Démobiliser d'une main ; appeler à la concertation de l'autre : le tableau ne serait en effet complet sans l'interventionnisme des chiens de garde en faveur des dominants. Partie prenante de chaque conflit social, ils n'aiment rien tant que mettre en scène le « dialogue social », prescrire la politique du « compromis », enjoindre aux représentants de salariés de négocier (à la baisse) et de s'aligner sur les préoccupations du patronat. Le tout pour mieux trier le bon grain « réformateur » de l'ivraie « jusqu'au-boutiste » au sein de la gauche partisane et syndicale. Deux jours avant la mobilisation du 18 septembre, les trois journalistes animant l'émission « Questions politiques » (Le Monde/France Inter/France Info) en ont fait une (énième) démonstration face la secrétaire générale de la CGT, Sophie Binet. Florilège :
- Françoise Fressoz : Je suis pas sûre que l'abrogation de la réforme [des retraites] soit en tête des revendications. […] Est-ce que vous en faites pas une sorte de totem pour tout bloquer en fait ?
- Alexandra Bensaïd : Vous dites « abrogation de la réforme » et donc des 64 ans ; est-ce que pour vous si le gouvernement lâchait à 63 ans, ça serait une victoire ? Vous voulez aller jusqu'où en réalité ?
- Brigitte Boucher : Vous vous êtes sur l'abrogation, Marylise Léon [de la CFDT], elle est sur la suspension. Est-ce que vous ne pensez pas que si il y a des avancées sur la pénibilité, […] sur les carrières des femmes, […] la CFDT va toper et que le front syndical va se fissurer ?
- Brigitte Boucher : Vous êtes contre la baisse des dépenses publiques ?! […] Vous avez pas l'impression qu'aujourd'hui, notre modèle social nous coûte trop cher ? Qu'on n'a plus les moyens de ce modèle ?
- Brigitte Boucher : Est-ce que vous n'allez pas installer le RN au pouvoir si le gouvernement tombe et si cette assemblée est dissoute ?
- Françoise Fressoz : Chacun montre ses muscles mais la dernière manifestation, elle était quand même nettement moins importante que pour la mobilisation des retraites […]. Est-ce que vous ne craignez pas, au fond, d'avoir un langage très dur et d'avoir une mobilisation beaucoup plus faible ?
Les éditocrates ont beau faire la pluie et le beau temps dans les médias, ils peinent néanmoins à masquer leur inconfort face à la crise de régime, à la pression du mouvement social et à l'ampleur des revendications de justice sociale. En témoigne, ces dernières semaines, la place concédée par les chefferies éditoriales aux « débats » sur la taxe Zucman. Non pas par conviction… mais par opportunisme : « Le fait que la bataille se concentre sur la fiscalité est un […] signal d'alarme », s'inquiète Françoise Fressoz dans Le Monde, qui conseille par conséquent « de faire baisser la pression pour que la vague du dégagisme n'emporte pas tout ».

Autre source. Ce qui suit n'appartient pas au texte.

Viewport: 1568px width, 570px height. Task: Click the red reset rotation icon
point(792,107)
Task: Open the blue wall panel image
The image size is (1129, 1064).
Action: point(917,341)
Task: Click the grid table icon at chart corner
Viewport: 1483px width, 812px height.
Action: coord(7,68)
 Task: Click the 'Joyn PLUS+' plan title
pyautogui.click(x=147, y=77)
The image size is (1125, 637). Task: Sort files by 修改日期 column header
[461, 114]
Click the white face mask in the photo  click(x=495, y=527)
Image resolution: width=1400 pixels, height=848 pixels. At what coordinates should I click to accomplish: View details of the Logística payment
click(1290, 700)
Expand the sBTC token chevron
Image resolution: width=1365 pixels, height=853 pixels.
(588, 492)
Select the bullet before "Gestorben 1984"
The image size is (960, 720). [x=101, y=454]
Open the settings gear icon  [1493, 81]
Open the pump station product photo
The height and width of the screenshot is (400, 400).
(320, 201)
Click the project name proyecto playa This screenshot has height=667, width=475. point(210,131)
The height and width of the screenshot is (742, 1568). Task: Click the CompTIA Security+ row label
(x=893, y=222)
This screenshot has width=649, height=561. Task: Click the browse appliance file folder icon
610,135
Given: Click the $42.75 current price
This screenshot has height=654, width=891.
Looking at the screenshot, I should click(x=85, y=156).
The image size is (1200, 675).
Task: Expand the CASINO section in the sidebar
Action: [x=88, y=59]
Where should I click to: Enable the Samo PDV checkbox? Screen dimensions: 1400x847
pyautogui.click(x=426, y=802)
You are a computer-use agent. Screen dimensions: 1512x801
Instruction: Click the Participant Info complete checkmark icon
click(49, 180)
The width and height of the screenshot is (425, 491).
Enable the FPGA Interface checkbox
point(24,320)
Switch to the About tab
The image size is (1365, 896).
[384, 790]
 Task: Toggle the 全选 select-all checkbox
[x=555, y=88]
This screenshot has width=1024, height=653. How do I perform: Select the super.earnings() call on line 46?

Mais dans des médias toujours outrageusement dominés par les tenants du prêt-à-penser libéral – et possédés en grande majorité par des milliardaires constituant précisément le cœur de cible… de la taxe Zucman –, la mesure est loin d'avoir bonne presse. Chez les plus fervents défenseurs du capital, elle prend même des allures bolchéviques ! « Hausses d'impôts, le patron des patrons dit non ! », proclame Le Parisien en placardant à sa Une le dirigeant du Medef. Sur LCI, les lieutenants du capital se mettent en rang d'oignon derrière François Lenglet, qui tance un « raisonnement fiscal […] spéculatif et dangereux ». « Stop aux enfumages économiques ! » s'emporte L'Express, qui promeut à sa Une « les vrais économistes qu'on devrait écouter » contre « ceux qui désinforment les Français », classant évidemment Gabriel Zucman dans la deuxième catégorie. Des Échos de Bernard Arnault à La Tribune de Rodolphe Saadé – où, selon Mediapart, la direction a proscrit le terme « ultrariches », jugé « connoté et stigmatisant » ! –, la presse économique frôle l'apoplexie. Même ambiance au Figaro, qui multiplie les publications « contre la gauche "Zucman" », étrillant un projet qualifié pêle-mêle d'« épouvantail », de « machine à casser les rêves », de « délire fiscal », de « danger qui menace l'économie française » et d' « offensive antiriches ». Ça branle dans le manche !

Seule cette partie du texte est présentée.